I for one have had my eyes opened and my comfortable denial stripped away by recent events.  It was much easier to think that the issue was solved and gloss over it.  But it is now time for the silent majority to rise up and drown out the racist shouts with a voice that is even louder than theirs.

THAT IS UNACCEPTABLE.

We will not eradicate racism with a sudden, violent blow, but by the gentle, insistent and unwavering pressure of our peers.  Let’s hear their bigoted shouts against 200 million whispers of No.  There are more decent, fair-minded people in this country than there are racists.  I believe that with all my heart.  But we need to stop being silent.  Do something – anything.  But be heard.  Write a blog (I did), write your congressman, tell a friend, tell your children, but don’t take it.  Don’t accept it. Don’t let it pass.  Now more than ever before, we need to stand up and be counted.
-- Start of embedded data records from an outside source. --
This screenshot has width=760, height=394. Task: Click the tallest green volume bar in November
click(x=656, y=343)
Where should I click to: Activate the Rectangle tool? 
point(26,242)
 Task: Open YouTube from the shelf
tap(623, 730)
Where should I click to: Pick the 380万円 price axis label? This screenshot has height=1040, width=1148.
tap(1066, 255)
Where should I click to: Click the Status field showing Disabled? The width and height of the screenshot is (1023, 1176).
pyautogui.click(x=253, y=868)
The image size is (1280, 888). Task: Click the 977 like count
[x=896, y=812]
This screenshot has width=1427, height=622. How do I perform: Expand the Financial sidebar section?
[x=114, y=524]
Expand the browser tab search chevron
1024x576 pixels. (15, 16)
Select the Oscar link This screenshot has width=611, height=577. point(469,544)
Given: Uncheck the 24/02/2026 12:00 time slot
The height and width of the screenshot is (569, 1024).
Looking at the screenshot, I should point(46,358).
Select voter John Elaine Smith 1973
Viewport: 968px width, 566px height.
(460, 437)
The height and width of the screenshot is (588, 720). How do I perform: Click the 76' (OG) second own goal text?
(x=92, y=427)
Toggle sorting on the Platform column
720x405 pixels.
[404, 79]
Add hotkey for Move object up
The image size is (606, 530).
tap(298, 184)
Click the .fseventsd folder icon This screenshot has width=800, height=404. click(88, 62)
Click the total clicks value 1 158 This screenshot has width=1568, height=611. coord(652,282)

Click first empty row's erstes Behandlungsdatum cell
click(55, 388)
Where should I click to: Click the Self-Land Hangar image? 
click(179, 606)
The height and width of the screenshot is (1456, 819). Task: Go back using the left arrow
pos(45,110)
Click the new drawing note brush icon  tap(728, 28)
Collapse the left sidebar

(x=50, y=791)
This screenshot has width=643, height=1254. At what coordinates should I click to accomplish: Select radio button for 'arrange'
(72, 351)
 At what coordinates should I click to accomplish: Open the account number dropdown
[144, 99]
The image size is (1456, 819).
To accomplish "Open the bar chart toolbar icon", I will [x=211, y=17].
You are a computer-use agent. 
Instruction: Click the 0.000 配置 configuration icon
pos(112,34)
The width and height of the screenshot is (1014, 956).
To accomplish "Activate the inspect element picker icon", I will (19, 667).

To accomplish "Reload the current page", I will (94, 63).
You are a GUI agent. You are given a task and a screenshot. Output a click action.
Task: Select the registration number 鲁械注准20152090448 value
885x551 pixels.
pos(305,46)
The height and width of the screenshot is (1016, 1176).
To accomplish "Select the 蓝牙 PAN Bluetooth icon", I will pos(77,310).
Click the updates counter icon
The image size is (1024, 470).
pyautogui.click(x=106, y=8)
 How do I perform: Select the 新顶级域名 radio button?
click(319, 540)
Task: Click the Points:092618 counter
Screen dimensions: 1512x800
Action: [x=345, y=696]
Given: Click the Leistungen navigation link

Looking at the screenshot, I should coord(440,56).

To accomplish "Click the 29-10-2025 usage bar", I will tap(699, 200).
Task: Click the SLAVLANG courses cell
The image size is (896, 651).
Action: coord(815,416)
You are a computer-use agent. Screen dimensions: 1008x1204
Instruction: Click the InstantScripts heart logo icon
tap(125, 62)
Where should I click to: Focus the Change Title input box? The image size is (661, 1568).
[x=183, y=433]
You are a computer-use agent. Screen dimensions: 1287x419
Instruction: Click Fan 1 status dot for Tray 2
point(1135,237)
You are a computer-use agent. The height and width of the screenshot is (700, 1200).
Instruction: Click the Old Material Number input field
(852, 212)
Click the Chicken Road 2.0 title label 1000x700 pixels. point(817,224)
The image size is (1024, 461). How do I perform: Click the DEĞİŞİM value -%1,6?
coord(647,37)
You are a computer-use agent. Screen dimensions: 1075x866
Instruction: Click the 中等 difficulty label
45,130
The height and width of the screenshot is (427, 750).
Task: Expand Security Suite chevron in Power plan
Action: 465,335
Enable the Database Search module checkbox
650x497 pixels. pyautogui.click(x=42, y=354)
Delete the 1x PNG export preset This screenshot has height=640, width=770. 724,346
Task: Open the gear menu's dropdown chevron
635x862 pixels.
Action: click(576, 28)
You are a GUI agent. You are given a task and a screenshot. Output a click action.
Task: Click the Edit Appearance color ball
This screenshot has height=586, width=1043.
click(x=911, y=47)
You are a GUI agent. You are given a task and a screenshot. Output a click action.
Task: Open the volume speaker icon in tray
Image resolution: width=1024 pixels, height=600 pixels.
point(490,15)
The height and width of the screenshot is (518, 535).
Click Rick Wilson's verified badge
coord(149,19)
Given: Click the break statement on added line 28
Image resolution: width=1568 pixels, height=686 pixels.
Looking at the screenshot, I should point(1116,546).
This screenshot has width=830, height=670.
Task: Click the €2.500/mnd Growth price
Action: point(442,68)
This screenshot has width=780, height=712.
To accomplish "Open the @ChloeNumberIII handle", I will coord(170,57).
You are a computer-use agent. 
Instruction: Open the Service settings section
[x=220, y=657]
2 Responses to “Racism all boils down to this.”

  1. Jerry says:

    Well said. All thinking Americans need to speak out against racism, where ever encountered. It’s worth noting that with the rise in personal communication in an open society, hate groups at the fringe get to promote their views in the growing virtual public square. Fortunately public squares tend to get lots of bright sunlight.

  2. BroDawg says:

    Unfortuantely Know-nothingism is not new, and it is an all-too farmiliar part of the historical tradition. It almost always rears its ugly head during bad economic times. I’m very sad that that is the country we live in, but this wave will pass for one simple reason. Every year the electorate becomes more Latin. AZ is following the political path of CA, which was a battleground state before 1994. Now its a Dem stronghold, because of the pyrric victory of Pete Wilson & prop 187.